Lines of cars at Haynes International Motor Museum, Somerset

“The go-karts were great!” Ben, 3

If there’s a wannabe Lewis Hamilton or burgeoning Jeremy Clarkson in your midst, a visit to the Haynes International Motor Museum is a must – especially since a five-million-pound major extension and refurbishment project was completed in April 2014.
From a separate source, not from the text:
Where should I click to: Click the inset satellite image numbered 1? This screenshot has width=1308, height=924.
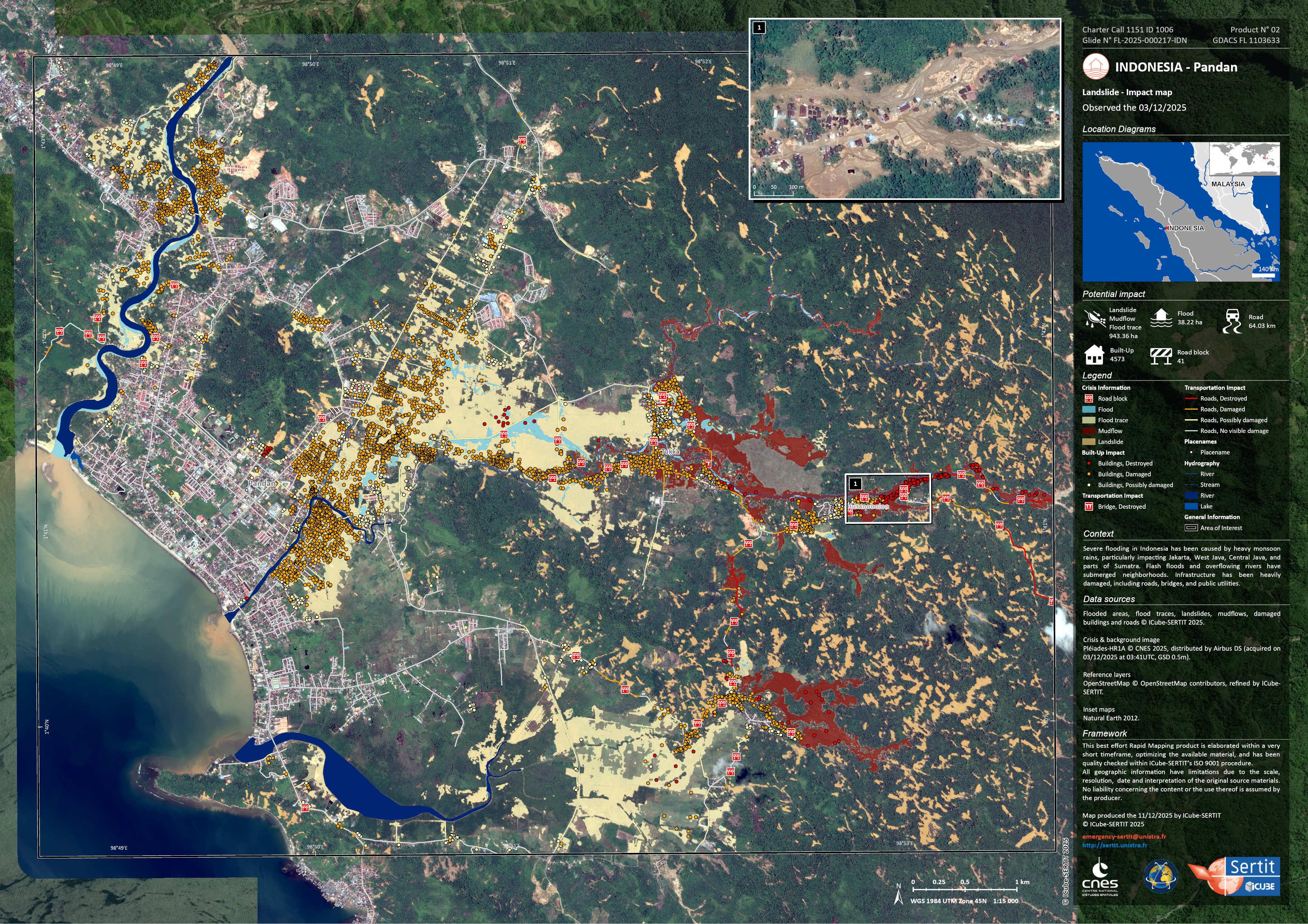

There are now more than four hundred cars here, ranging from contemporary super cars, like the Jaguar XJ220 and the Ferrari 360, to veteran masterpieces. The Red Room, packed with models in the sports car colour of choice, is legendary, but there are eleven other rooms to explore too, with all the big names on show – Jaguar, Ferrari, Lamborghini, Bentley and Rolls-Royce to name but a few. The themed halls house displays on “The Dawn of Motoring”, “The British Hall”, “The American Hall”, “Supercar Century”, “Motorcycle Mezzanine” and the “Millennium Hall”. Activities for children include coin-operated go-karts, adventure and soft play areas, Reel Film Bus (a cinema in a Bristol bus), an interactive garage and road system, super diggers, brass rubbings and an activity centre. The museum also hosts an eclectic programme of events, which has included in the past a “Rare Breeds” car show, a 1950s Stock Car show and a Swedish car day; check the website for details of future events.

Accessibility requirements are well understood by the museum staff, and the car park has dedicated disabled parking bays. Carers are permitted free entry, as long as they produce evidence of their status, ideally with a registered carers card. Indoors, the museum is very accessible for wheelchair users with wide paths and only the odd gentle slope. There are two wheelchairs available for hire, but they must be booked in advance. If you have any special requirements, the helpful staff will provide advice over the phone. A volunteer can be booked to act as a guide around the exhibits, which is particularly useful for visitors with visual impairments. There are two disabled toilets in the museum and another in the café.

Food & drink: The museum’s new Café 750 is accessible to wheelchairs and sells hot and cold food and drinks and West Country high teas and cream teas. There are also picnic tables in case you want to bring your own food.